__Provided records__.
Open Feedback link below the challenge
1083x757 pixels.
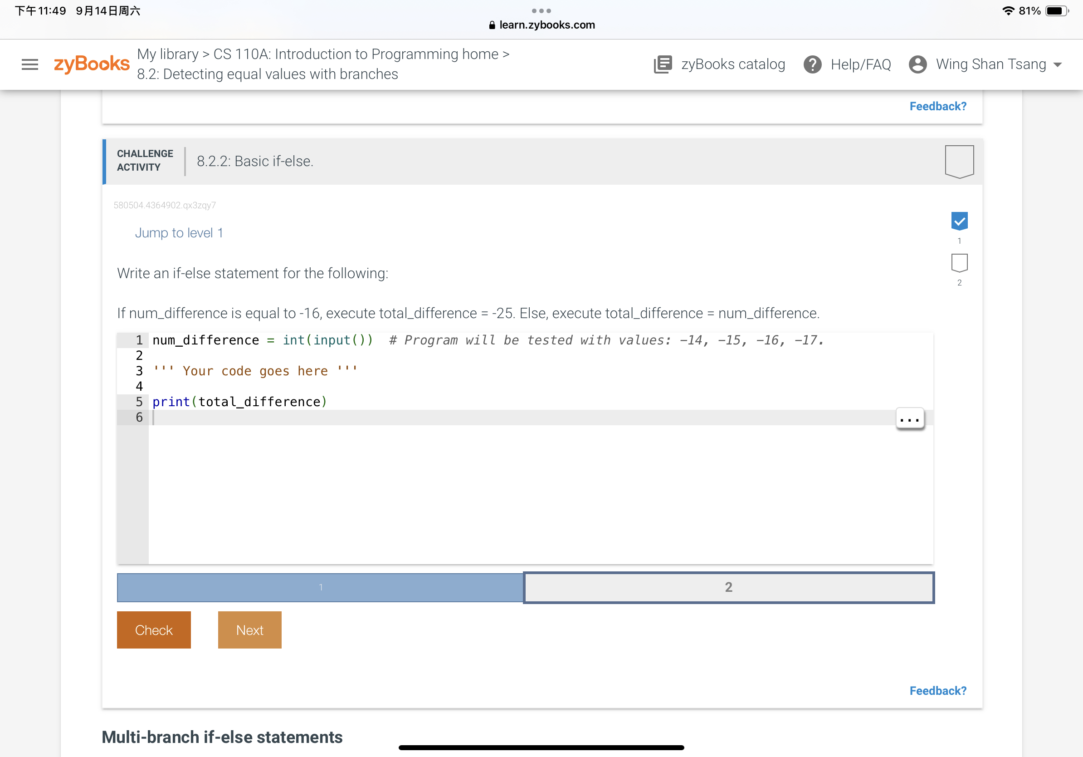(937, 690)
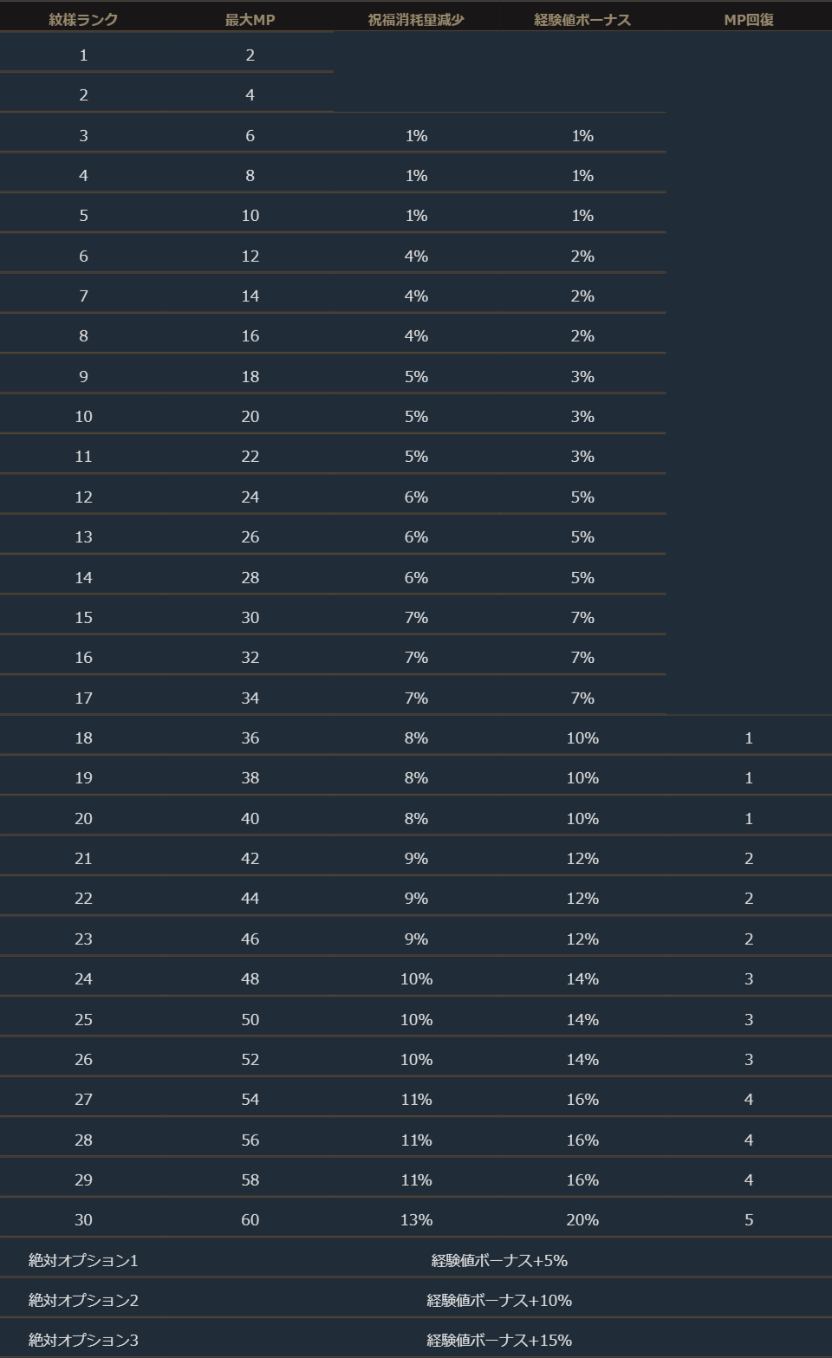
Task: Click the MP recovery value 5
Action: 749,1219
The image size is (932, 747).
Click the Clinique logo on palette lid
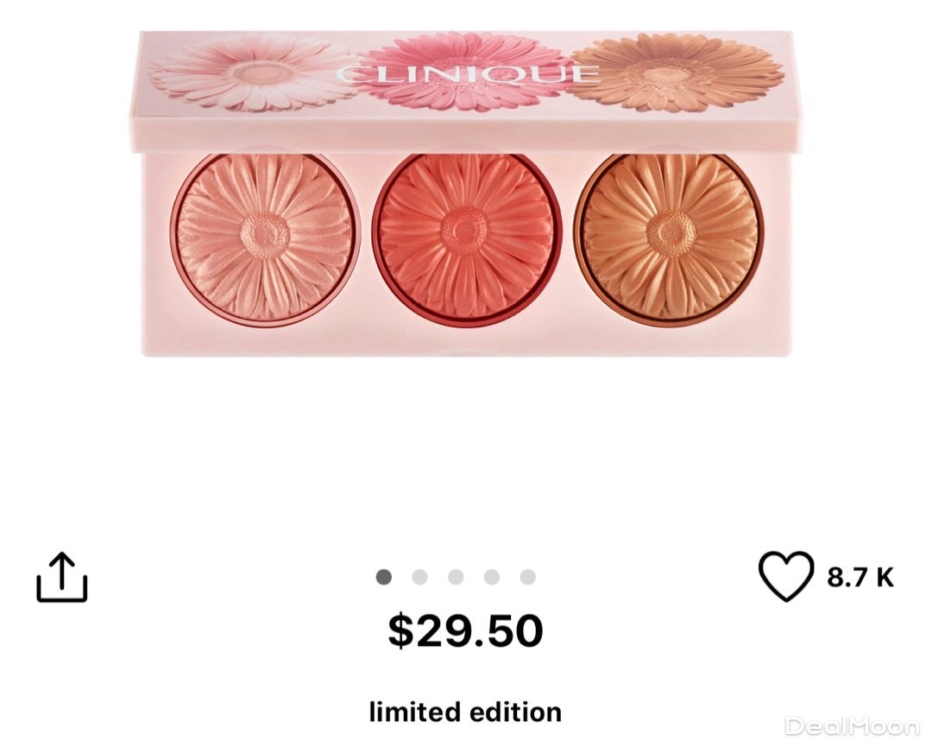467,74
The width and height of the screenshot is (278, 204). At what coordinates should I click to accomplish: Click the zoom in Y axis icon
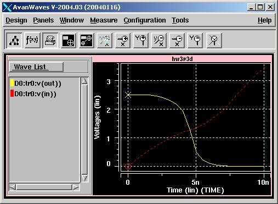tap(141, 40)
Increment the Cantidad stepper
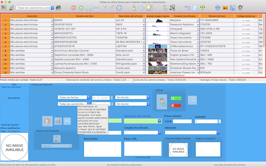This screenshot has width=266, height=167. pyautogui.click(x=220, y=120)
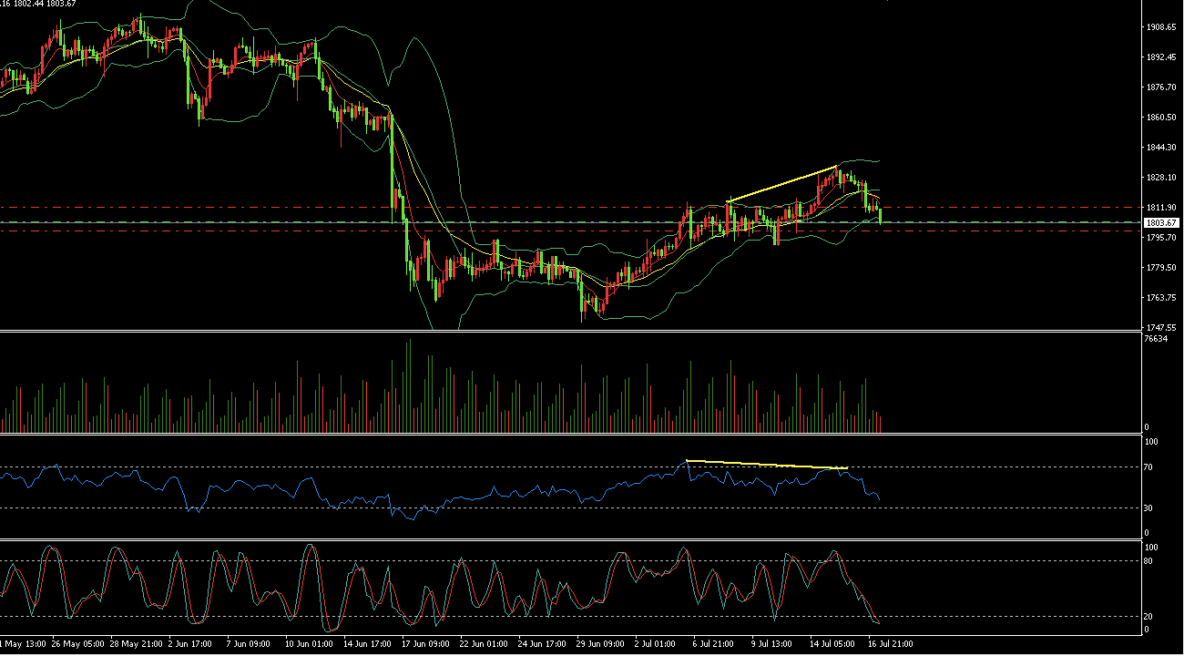Image resolution: width=1184 pixels, height=656 pixels.
Task: Select the yellow trendline on the price chart
Action: click(781, 184)
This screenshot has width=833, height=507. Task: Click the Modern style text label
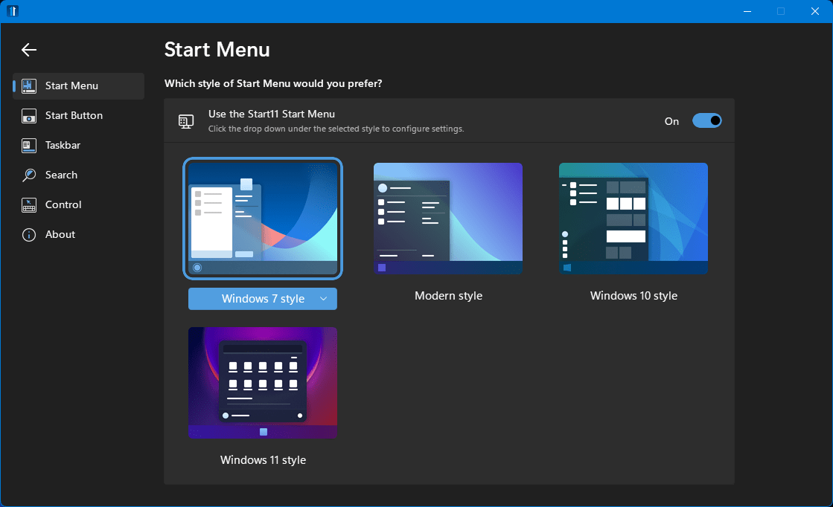click(x=448, y=296)
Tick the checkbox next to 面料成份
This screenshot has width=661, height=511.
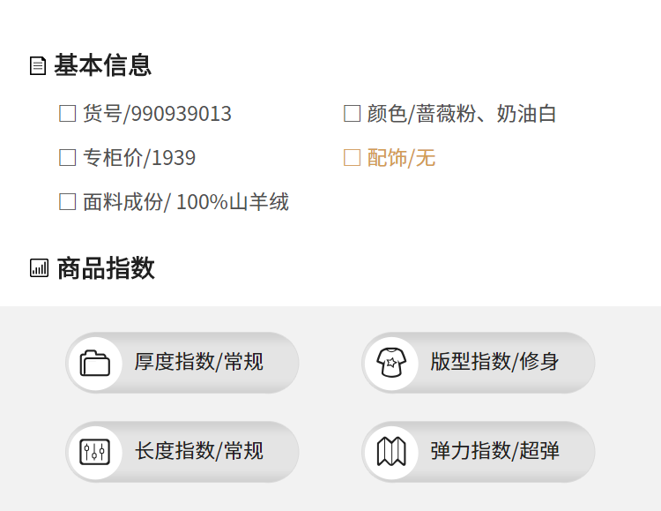(68, 201)
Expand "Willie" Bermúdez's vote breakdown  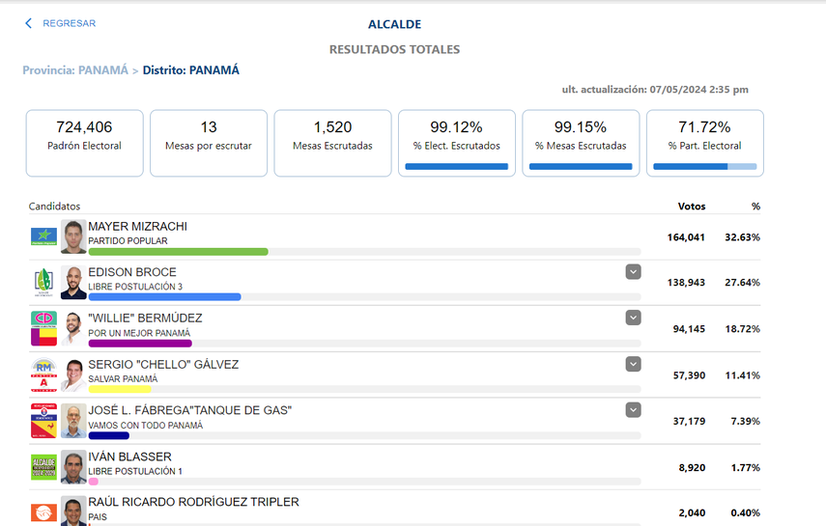[x=633, y=318]
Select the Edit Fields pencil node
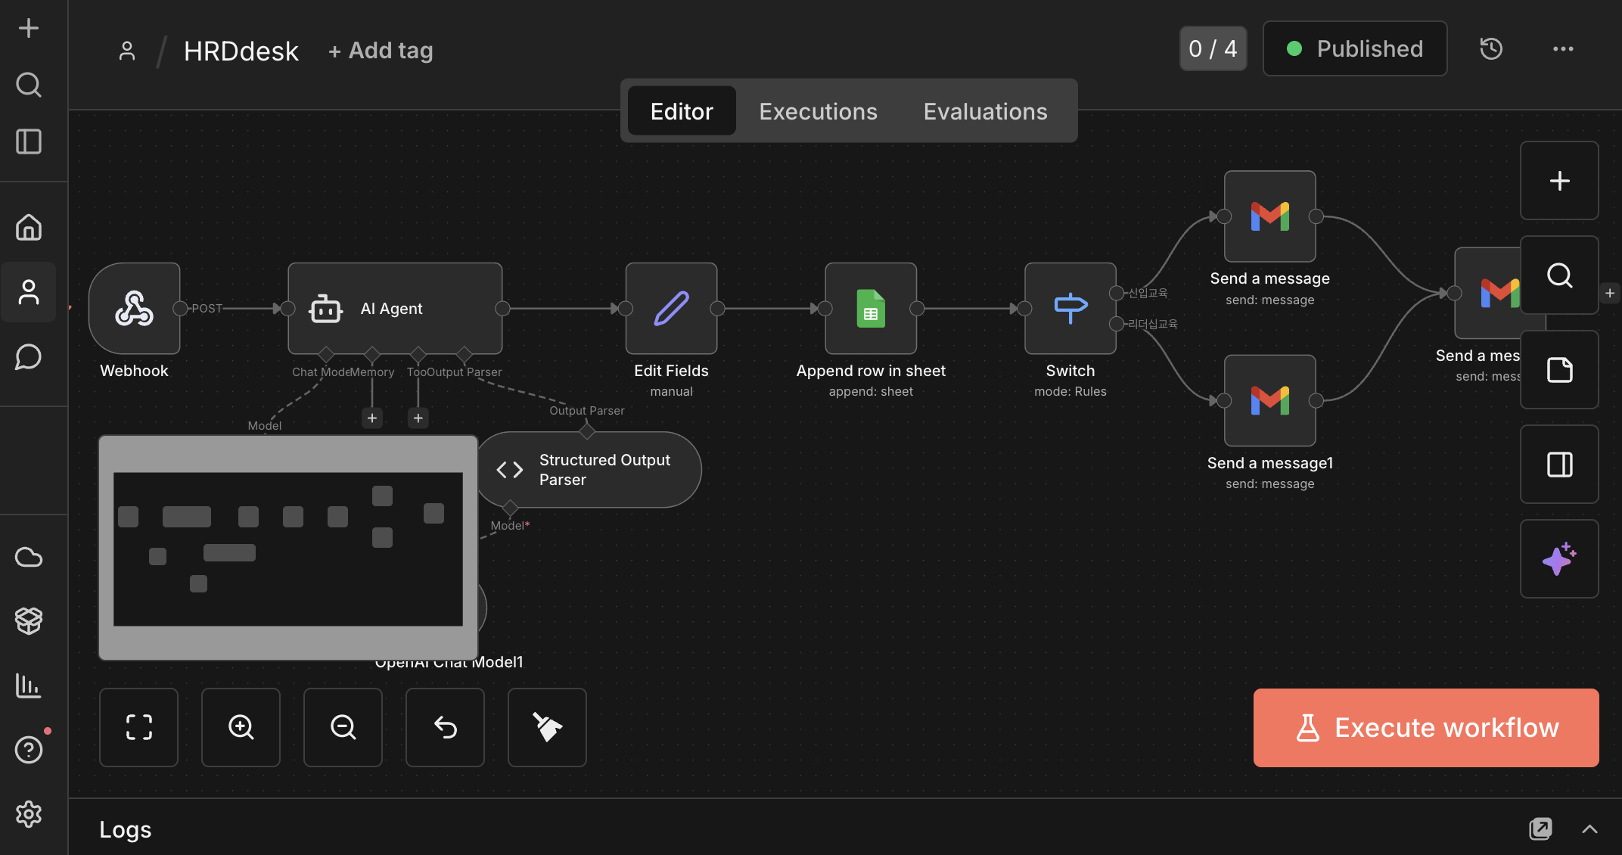 (x=671, y=308)
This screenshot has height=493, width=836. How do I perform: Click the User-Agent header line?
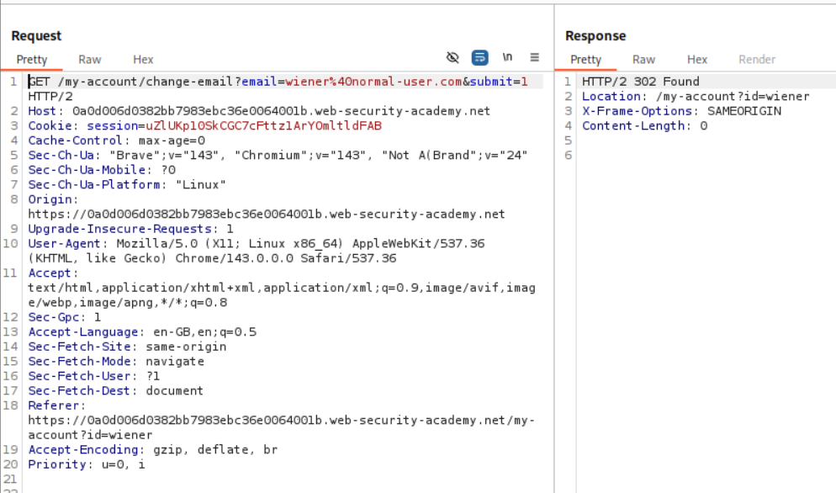pos(252,244)
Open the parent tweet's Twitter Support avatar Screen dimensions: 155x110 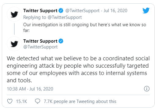pyautogui.click(x=14, y=14)
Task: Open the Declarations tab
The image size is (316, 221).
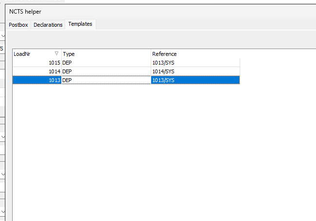Action: tap(48, 25)
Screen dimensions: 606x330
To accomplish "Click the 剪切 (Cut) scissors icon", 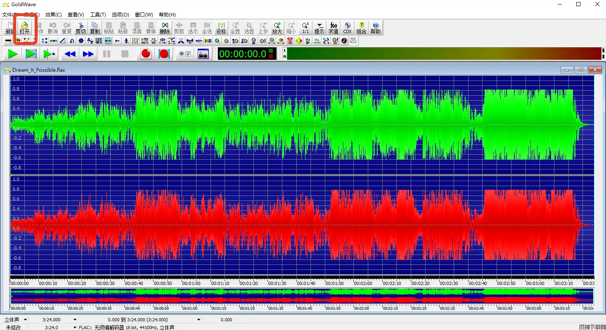I will pos(80,27).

__The task__. Please gather every line of the entries above that contains the string "size", copying each one in full.

__Completed exercise__.
The image size is (932, 747).
The image size is (316, 221).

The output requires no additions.